- _Your task_: Please rewrite the listing from the line with "Find the location" up to and including the line with "adapter-name: Embedded LOM", replacing "particular" with "specific" and leaving everything else as is. Give only those lines, and omit the pictures.

- _The input_:
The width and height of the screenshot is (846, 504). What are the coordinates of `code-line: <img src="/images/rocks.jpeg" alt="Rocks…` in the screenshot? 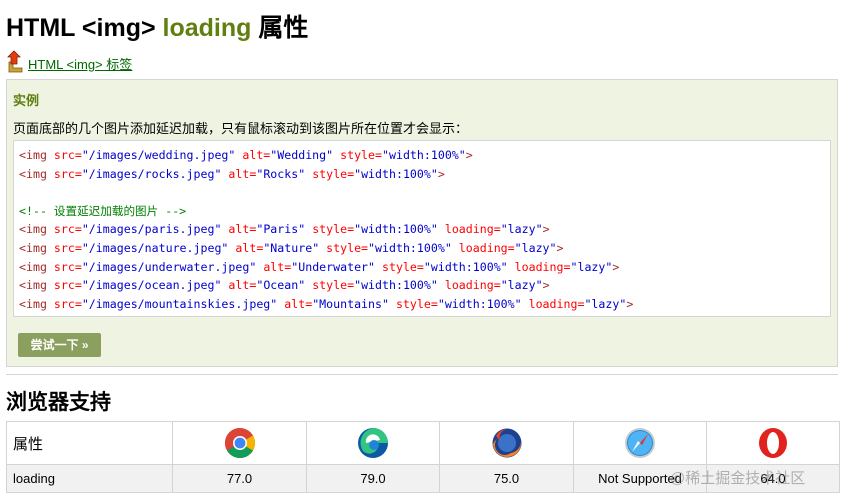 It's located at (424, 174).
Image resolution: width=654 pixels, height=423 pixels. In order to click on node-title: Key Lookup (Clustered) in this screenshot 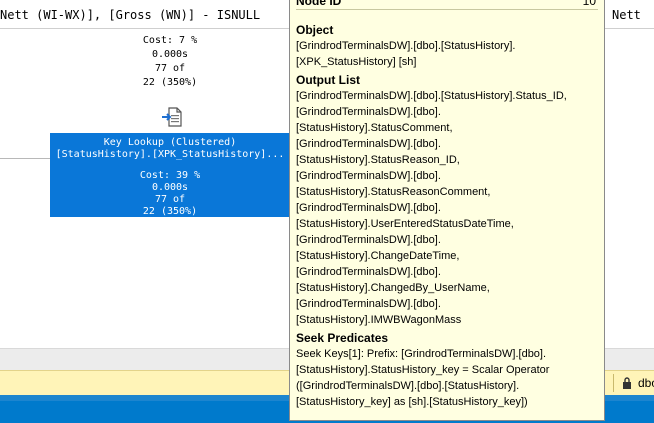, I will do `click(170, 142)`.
...
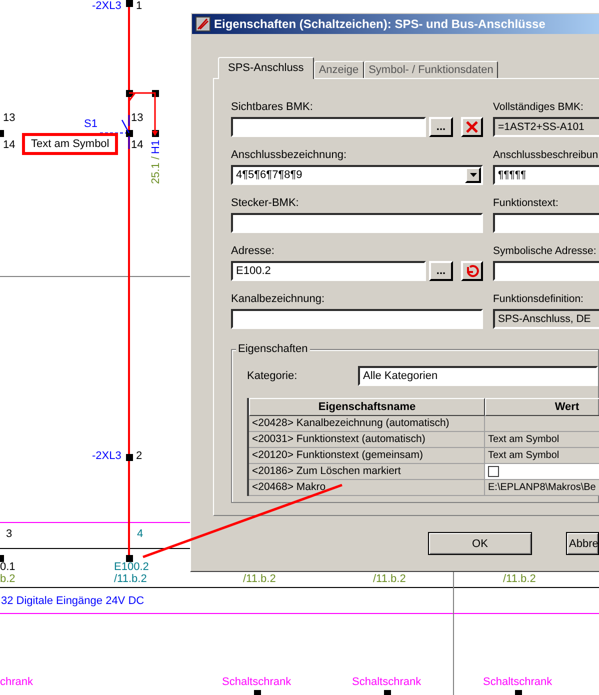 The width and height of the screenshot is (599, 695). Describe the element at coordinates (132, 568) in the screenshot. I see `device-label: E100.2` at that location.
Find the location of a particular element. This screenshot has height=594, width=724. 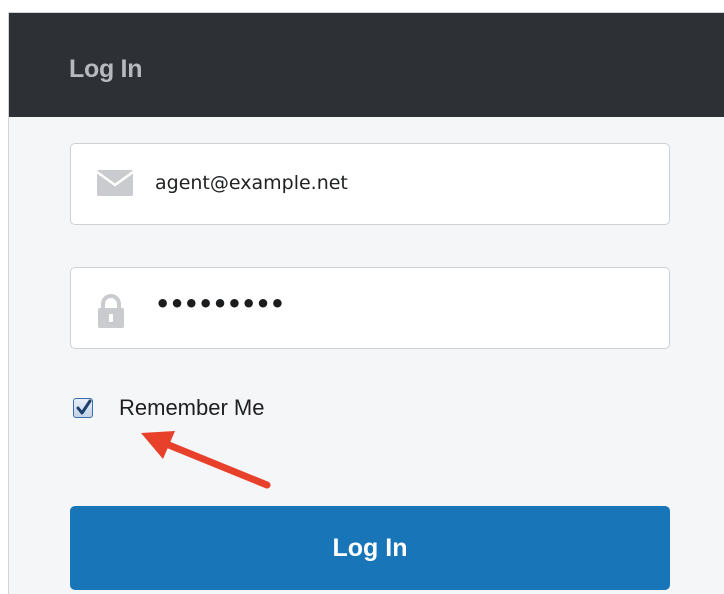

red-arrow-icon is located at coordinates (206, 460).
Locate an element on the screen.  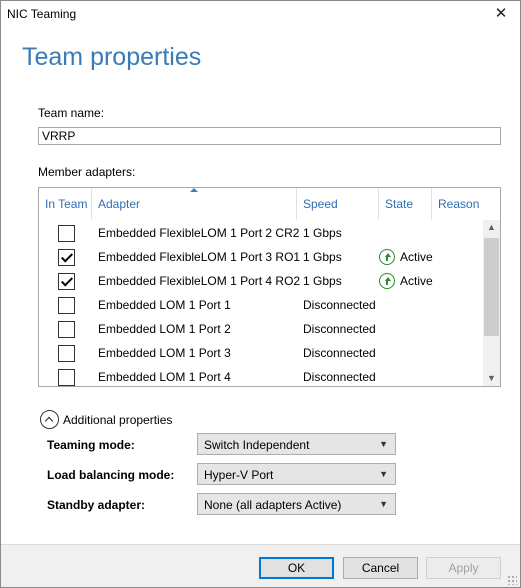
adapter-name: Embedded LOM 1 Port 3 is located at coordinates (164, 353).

- _Output_:
Find the location of a specific element. This screenshot has height=594, width=724. 

red-arrow-icon is located at coordinates (206, 460).
Locate an element on the screen.  
adapter-name: Embedded LOM 1 Port 3 is located at coordinates (164, 353).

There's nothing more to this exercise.